*** Excerpt to read ***

Winter Health and Safety Tips for Dogs
Harsh winter weather brings a wide variety of concerns to responsible dog owners. Bitter cold, numbing wetness, biting winds and salt can cause much grief for that special dog in your life. To assure your canine companion stays healthy and safe through the long, winter months, follow these guidelines.
• Wind chill causes colder conditions than what is read on a thermometer. Dogs shouldn’t be left outside for long periods of time. Even a half hour in frigid temperatures can cause problems. Be sure to keep a sharp eye on your dog’s body temperature and never leave him in the yard for more than 10 minutes when temperatures dip below freezing.
• Always be sure your dog has adequate shelter where it will be warm and dry. Be sure that he isn’t lying in a drafty area. Place his bed, blanket or pillow on tile and wood floors to give him a warm place to sleep.
• Groom your canine companion on a regular basis. A coat that is well maintained is well insulated. Shorthaired dogs and those with coarse coats get cold easily. Consider purchasing a blanket, coat or sweater to keep your dog warm.
• Trim excess hair from footpads and toes of longhaired dogs. This makes it easier to remove ice and snow. Be careful not to injure your dog’s foot when trimming hair.
• If you own a working dog, or if your canine companion spends hours outdoors, feed it extra calories. In winter, dogs need extra energy to regulate body temperature. Extra food provides necessary nutrients to see your dog through the most frigid days.
• If your dog gets wet when out in inclement weather, towel or blow-dry his coat. Be sure to dry his paws well to prevent footpads from cracking. If your canine companion’s footpad becomes dry, moisten it with petroleum jelly.
• Use caution if you and your dog are walking, playing or working around frozen creeks, rivers, lakes or streams. If your dog jumps or slips into frigid water, his body temperature will drop quickly. Dogs can die from hypothermia, just as humans can.
• Never leave your dog alone in a vehicle. If the engine is off, he can die from hypothermia. If the engine is left running, he can be overcome with carbon monoxide fumes.
Winter Health Tips
• Always wash your dog’s paws after a winter walk to remove salt.
• Anti freeze that leaks onto driveways and roads smells and tastes good to dogs. However, it is highly poisonous and can be lethal to your canine companion if ingested.

*** End of Excerpt to read ***

* Requirement 1
From the opening paragraph of the winter dog-care tips, list the weather-related things said to cause grief for a dog.
* Requirement 2
Answer these questions using the winter dog-care tips:
(a) What is the longest time a dog should be left in the yard when temperatures dip below freezing?
(b) What should be used to moisten a dog's footpad that has become dry?
(c) What can overcome a dog left in a vehicle with the engine running?
The rows that follow were drawn from a separate source.

*** Given data ***

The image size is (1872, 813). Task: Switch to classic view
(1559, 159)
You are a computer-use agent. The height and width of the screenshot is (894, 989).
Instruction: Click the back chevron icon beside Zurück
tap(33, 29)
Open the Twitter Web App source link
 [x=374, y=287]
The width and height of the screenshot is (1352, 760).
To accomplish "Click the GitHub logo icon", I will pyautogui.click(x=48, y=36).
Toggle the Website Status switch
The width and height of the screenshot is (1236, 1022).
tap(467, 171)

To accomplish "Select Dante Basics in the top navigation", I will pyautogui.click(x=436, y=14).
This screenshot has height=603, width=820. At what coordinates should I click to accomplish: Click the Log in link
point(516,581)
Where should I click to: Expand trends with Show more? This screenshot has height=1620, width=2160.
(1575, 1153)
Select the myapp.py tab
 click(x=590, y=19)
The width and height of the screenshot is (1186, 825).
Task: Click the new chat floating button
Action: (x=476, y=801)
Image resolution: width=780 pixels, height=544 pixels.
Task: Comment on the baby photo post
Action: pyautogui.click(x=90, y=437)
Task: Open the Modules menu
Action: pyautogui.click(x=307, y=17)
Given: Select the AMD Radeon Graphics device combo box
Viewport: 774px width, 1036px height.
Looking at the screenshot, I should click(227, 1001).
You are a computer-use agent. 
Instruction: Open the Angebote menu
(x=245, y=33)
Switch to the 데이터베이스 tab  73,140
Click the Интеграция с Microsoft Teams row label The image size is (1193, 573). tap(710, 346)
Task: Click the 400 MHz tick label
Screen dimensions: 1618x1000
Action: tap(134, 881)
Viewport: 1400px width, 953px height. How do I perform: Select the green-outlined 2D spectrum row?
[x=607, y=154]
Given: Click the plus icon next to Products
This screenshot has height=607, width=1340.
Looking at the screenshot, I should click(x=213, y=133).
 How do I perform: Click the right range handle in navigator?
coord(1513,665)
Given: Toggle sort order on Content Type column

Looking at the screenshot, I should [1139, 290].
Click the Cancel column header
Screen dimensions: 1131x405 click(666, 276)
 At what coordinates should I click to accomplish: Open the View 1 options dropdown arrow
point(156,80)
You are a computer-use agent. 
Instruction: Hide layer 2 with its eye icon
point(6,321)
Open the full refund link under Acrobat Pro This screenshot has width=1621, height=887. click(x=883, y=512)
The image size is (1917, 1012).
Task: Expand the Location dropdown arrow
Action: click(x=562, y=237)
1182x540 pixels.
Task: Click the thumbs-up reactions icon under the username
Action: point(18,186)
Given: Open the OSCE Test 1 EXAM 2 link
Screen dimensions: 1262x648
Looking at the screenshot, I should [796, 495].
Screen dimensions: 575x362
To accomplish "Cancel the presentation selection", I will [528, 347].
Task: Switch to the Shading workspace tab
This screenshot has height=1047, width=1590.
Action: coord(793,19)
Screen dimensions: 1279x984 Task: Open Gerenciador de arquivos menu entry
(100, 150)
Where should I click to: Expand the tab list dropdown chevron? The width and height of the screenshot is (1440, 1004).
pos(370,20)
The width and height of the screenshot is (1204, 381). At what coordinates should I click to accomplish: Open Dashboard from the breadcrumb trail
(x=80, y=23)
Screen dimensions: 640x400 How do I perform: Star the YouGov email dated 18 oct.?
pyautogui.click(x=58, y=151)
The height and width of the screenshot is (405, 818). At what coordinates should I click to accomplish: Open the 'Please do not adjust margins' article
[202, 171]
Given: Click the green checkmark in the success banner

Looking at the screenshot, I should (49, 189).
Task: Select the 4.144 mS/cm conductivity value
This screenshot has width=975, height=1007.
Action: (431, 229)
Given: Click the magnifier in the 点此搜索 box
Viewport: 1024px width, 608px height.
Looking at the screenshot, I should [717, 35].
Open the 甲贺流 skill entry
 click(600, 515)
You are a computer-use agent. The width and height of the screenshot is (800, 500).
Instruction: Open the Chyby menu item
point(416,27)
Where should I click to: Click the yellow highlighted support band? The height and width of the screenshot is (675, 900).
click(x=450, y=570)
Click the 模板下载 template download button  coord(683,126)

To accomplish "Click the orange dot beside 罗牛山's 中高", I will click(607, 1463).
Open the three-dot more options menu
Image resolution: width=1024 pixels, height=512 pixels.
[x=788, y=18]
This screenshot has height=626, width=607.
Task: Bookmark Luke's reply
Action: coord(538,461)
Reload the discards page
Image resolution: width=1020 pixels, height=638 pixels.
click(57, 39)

*** End of Given data ***

* Exercise result 1
Bitter cold
Numbing wetness
Biting winds
Salt

* Exercise result 2
(a) 10 minutes
(b) Petroleum jelly
(c) Carbon monoxide fumes